Dataset entries:

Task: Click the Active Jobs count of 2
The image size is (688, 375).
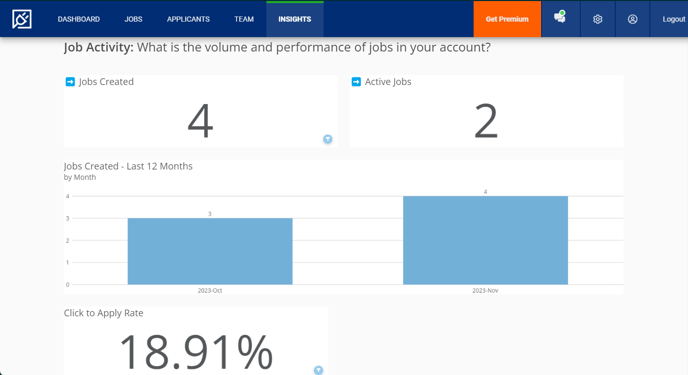Action: 486,121
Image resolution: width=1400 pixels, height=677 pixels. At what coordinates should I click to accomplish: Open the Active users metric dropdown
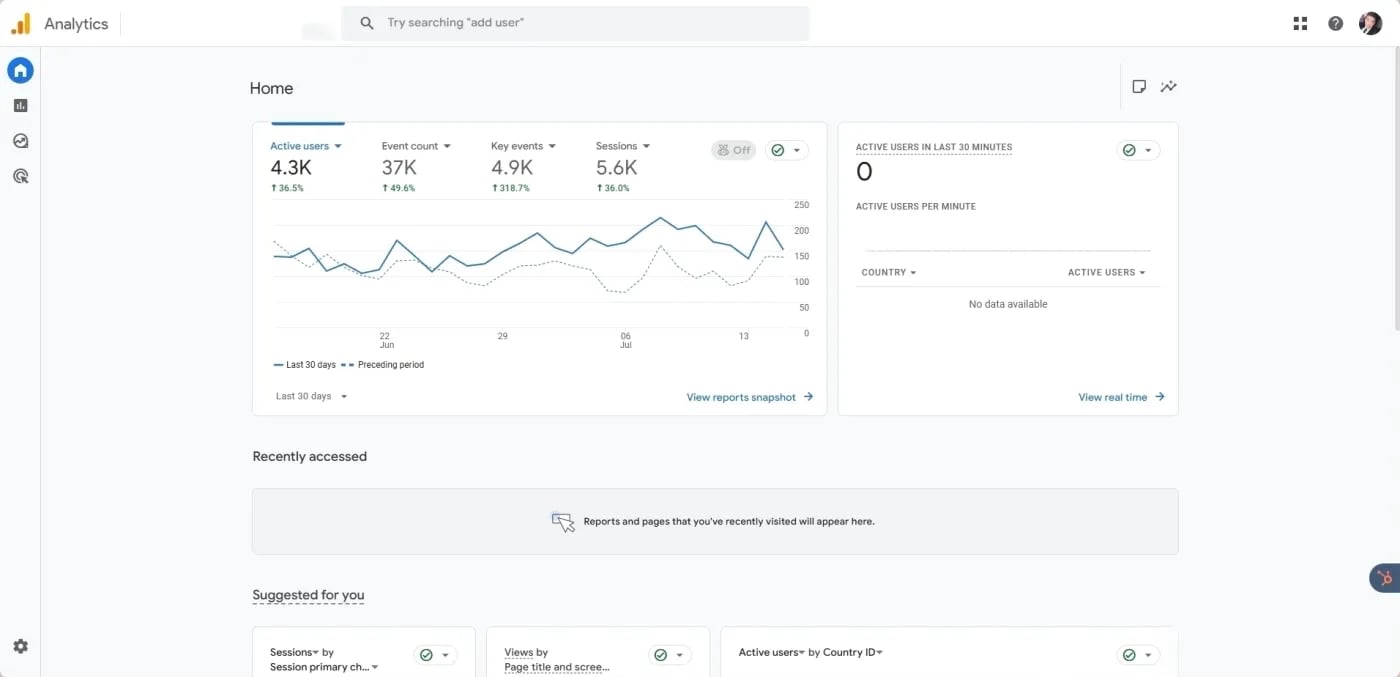point(305,145)
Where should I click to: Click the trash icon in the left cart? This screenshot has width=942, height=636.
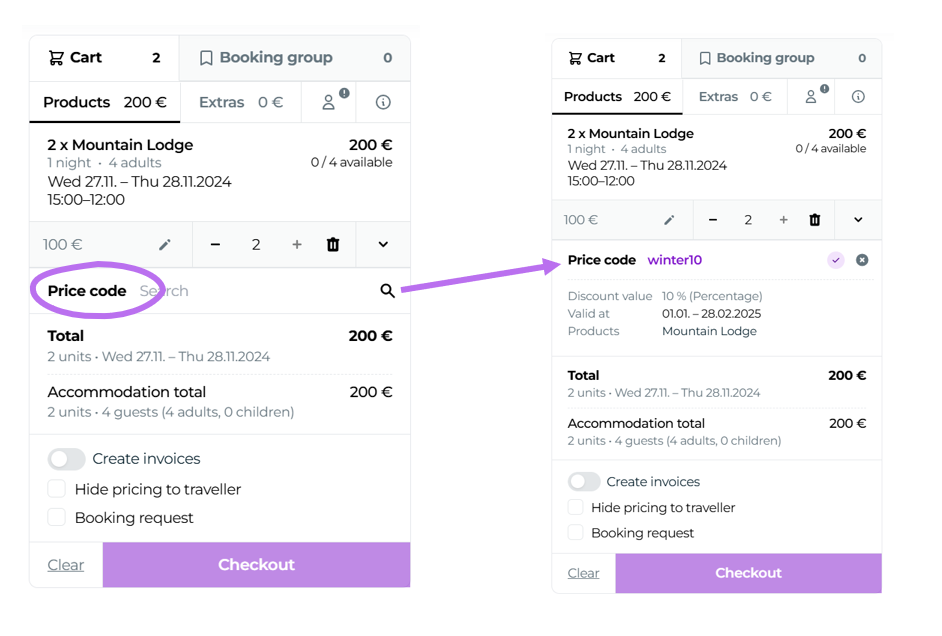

Description of the task :: Word for word, retype the lines from the one that contains "The image size is (688, 375)." through the final line of the data, both ends included, excluding pictures.

Solution for this task ::
The image size is (688, 375).
Action: 486,121
Image resolution: width=1400 pixels, height=677 pixels. At what coordinates should I click to accomplish: Open the Active users metric dropdown
point(305,145)
Where should I click to: Click the trash icon in the left cart? This screenshot has width=942, height=636.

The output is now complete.